Page MenuHomePhabricator

[InstCombine] Limit FMul constant folding for fma simplifications.
AcceptedPublic

Authored by fhahn on Wed, Sep 11, 3:03 AM.

Details

Summary

As @reames pointed out post-commit, rL371518 adds additional rounding
in some cases, when doing constant folding of the multiplication.
This breaks a guarantee llvm.fma makes and must be avoided.

This patch reapplies rL371518, but splits off the simplifications not
requiring rounding from SimplifFMulInst as SimplifyFMAFMul.

Diff Detail

Event Timeline

fhahn created this revision.Wed, Sep 11, 3:03 AM
Herald added a project: Restricted Project. · View Herald TranscriptWed, Sep 11, 3:03 AM
Herald added a subscriber: hiraditya. · View Herald Transcript
lebedev.ri added inline comments.Wed, Sep 11, 3:05 AM
llvm/test/Transforms/InstCombine/fma.ll
502–511

I don't think this restriction should apply to @llvm.fmuladd, as per https://llvm.org/docs/LangRef.html#llvm-fmuladd-intrinsic

reames requested changes to this revision.Wed, Sep 11, 9:02 AM

First, please revert the previous patch until this review concludes. We have an active miscompile in tree, and that should be addressed first.

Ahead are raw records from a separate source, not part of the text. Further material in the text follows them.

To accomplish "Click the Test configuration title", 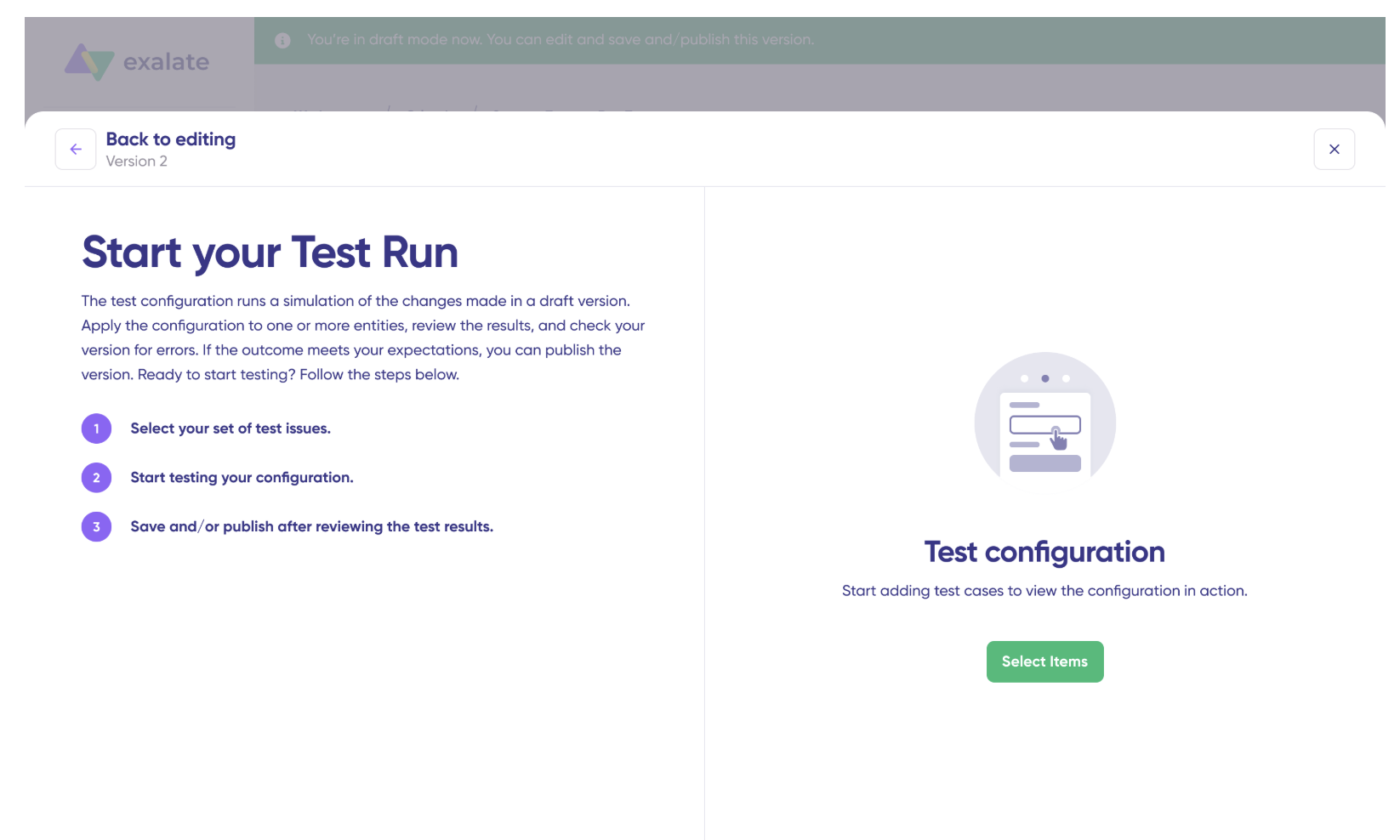I will (1044, 553).
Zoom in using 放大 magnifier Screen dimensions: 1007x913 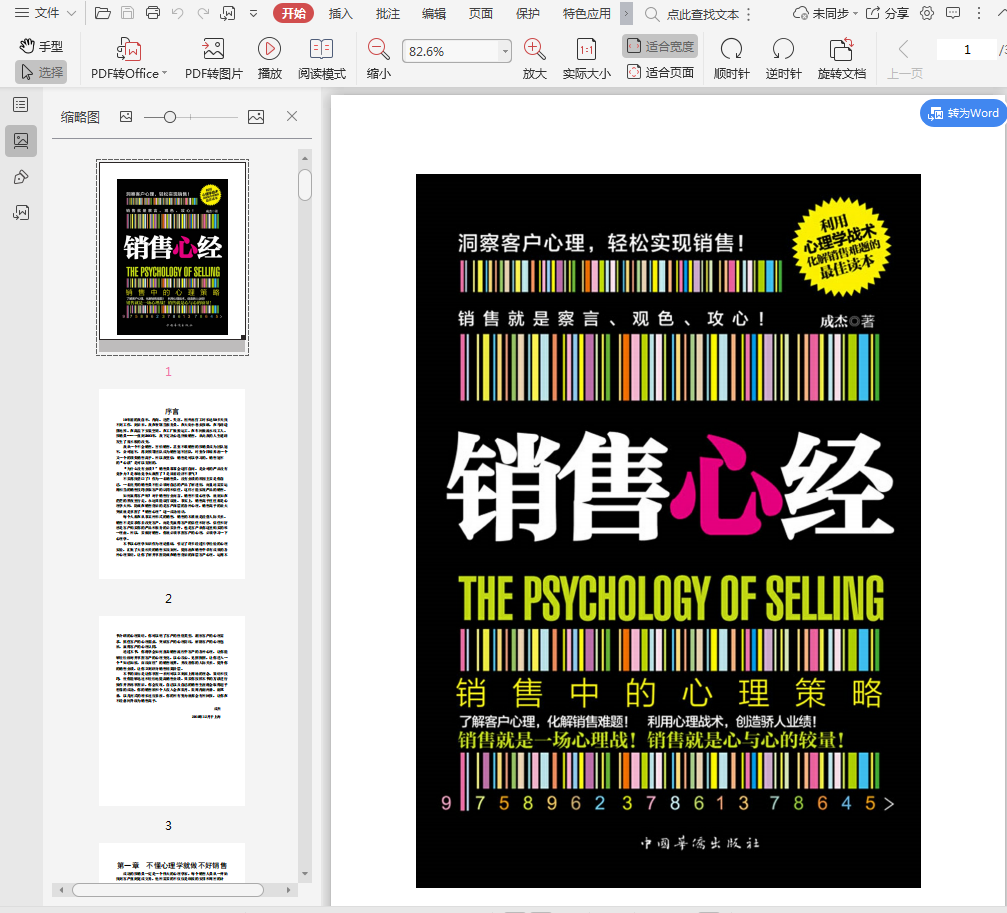535,49
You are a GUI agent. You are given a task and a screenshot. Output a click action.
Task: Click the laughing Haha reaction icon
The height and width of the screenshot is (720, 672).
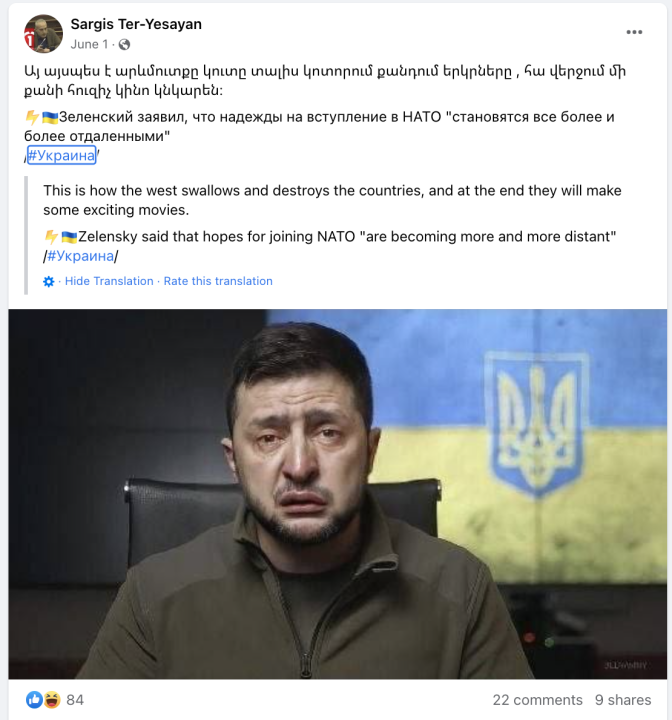(x=52, y=700)
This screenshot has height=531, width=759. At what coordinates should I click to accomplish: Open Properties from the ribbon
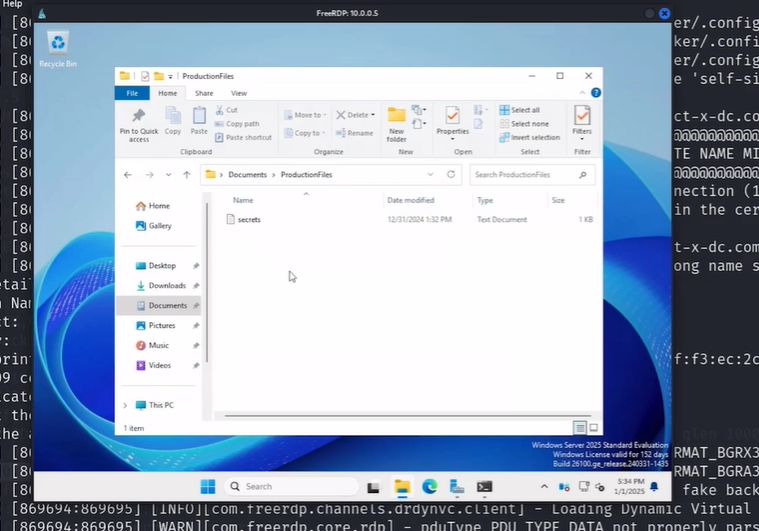coord(452,120)
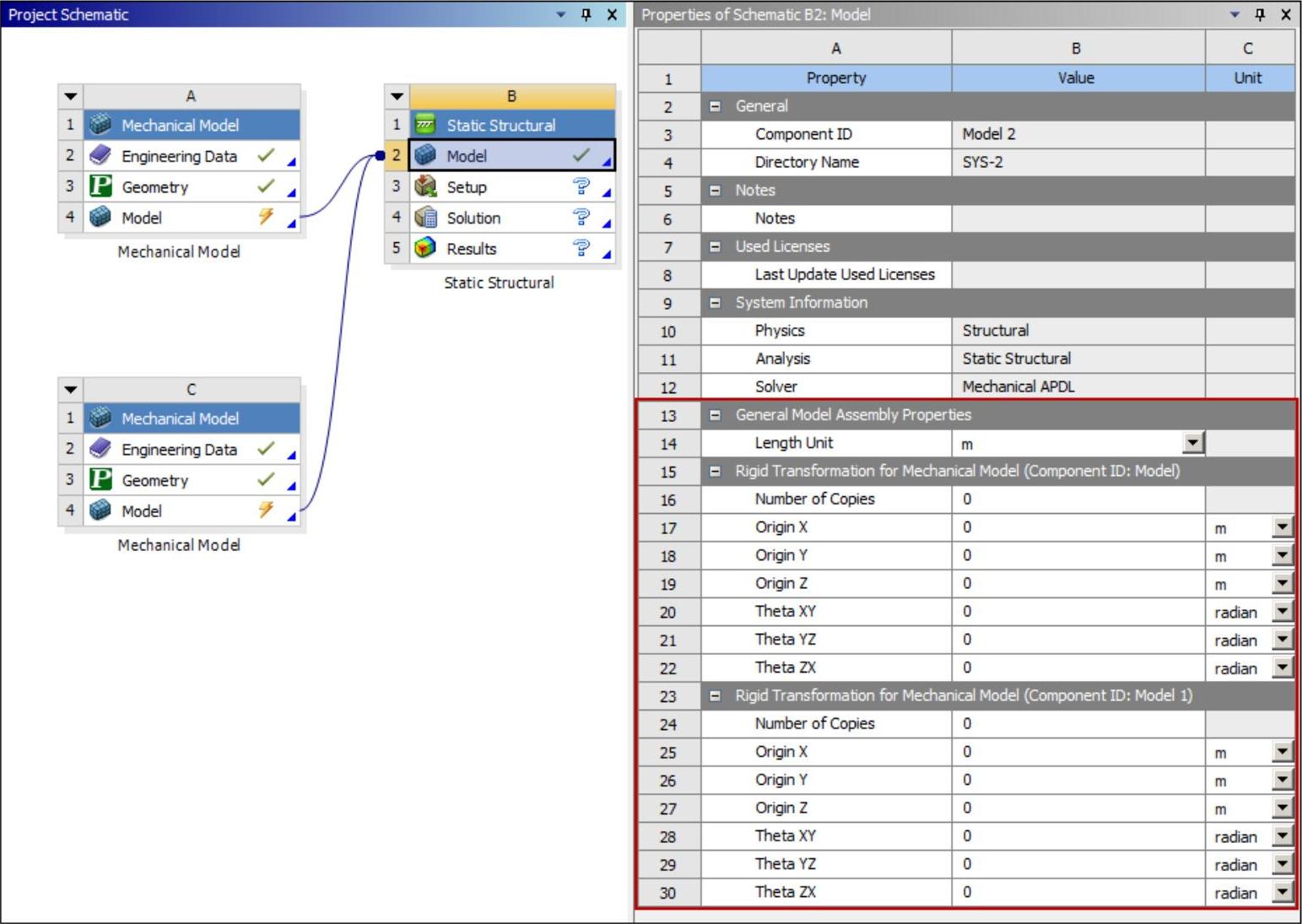
Task: Click the Solution cell icon
Action: click(425, 218)
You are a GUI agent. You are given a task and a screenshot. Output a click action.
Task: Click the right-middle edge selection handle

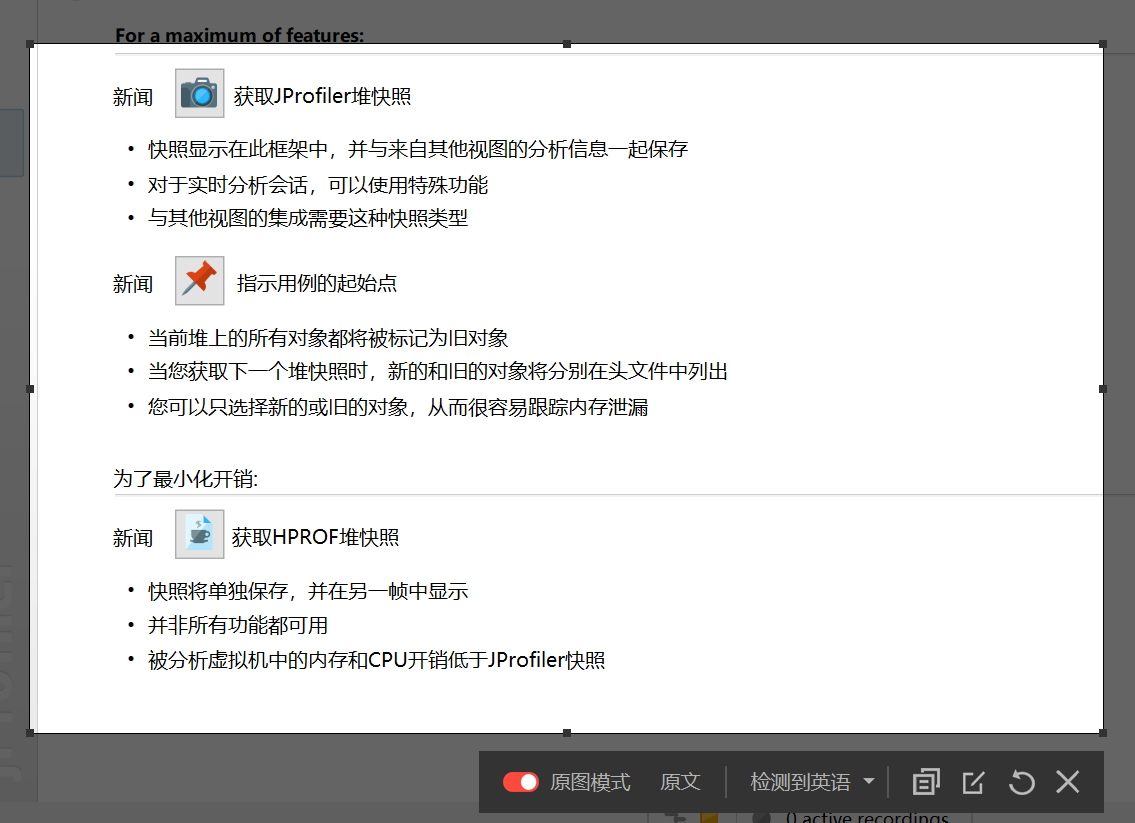point(1103,388)
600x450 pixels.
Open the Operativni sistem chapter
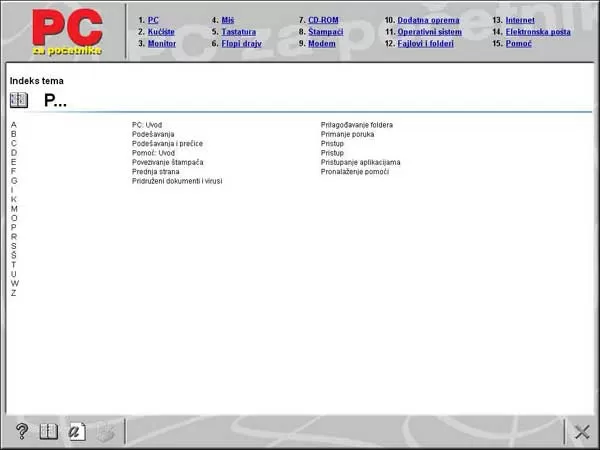429,32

Second, I'm not a fan of this approach. It feels very fragile. For example, what if someone adds a transform which exploits rounding but doesn't involve constants? (Say, we know some bits in one of the arguments...)

I would *strongly* suggest we restructure the code such that a common utility function is used, but with two cover functions which make the appropriate guarantees about rounding for the distinct cases.

llvm/test/Transforms/InstCombine/fma.ll
502–511

I don't see why not? The rounding is specified exactly as described.

This revision now requires changes to proceed.Wed, Sep 11, 9:02 AM
lebedev.ri added inline comments.Wed, Sep 11, 9:07 AM
llvm/test/Transforms/InstCombine/fma.ll
502–511

I think my comment got garbled. I'm saying the current patch is correct in the sense that
if we are simplifying fmuladd, we don't have any rounding concerns:
As per LangRef, fmuladd can be arbitrarily expanded to fmul+fadd, unlike fma.

reames added inline comments.Wed, Sep 11, 9:12 AM
llvm/test/Transforms/InstCombine/fma.ll
502–511

From the langref: "is equivalent to the expression a * b + c, *except that rounding will not be performed* between the multiplication and addition steps if the code generator fuses the operations. "

Once fused, this implies the rounding is defined. We can consider changing the LangRef - I think we maybe should - but per the actual wording, we must do the rounding as per an fma, not the component operations.

reames added inline comments.Wed, Sep 11, 9:15 AM
llvm/test/Transforms/InstCombine/fma.ll
502–511

p.s. Looking at the implementation, particularly SelectionDAGBuilder, I think you're right about the intent. We just need to clarify the semantics in LangRef.

lebedev.ri added inline comments.Wed, Sep 11, 9:18 AM
llvm/test/Transforms/InstCombine/fma.ll
502–511

I fail to read langref any other way already:

The ‘llvm.fmuladd.*’ intrinsic functions represent multiply-add expressions that can be fused if the code generator determines that (a) the target instruction set has support for a fused operation, and (b) that the fused operation is more efficient than the equivalent, separate pair of mul and add instructions.

"can be fused if"

The expression:
%0 = call float @llvm.fmuladd.f32(%a, %b, %c)
is equivalent to the expression a * b + c, except that rounding will not be performed between the multiplication and addition steps if the code generator fuses the operations. Fusion is not guaranteed, even if the target platform supports it. If a fused multiply-add is required, the corresponding llvm.fma intrinsic function should be used instead.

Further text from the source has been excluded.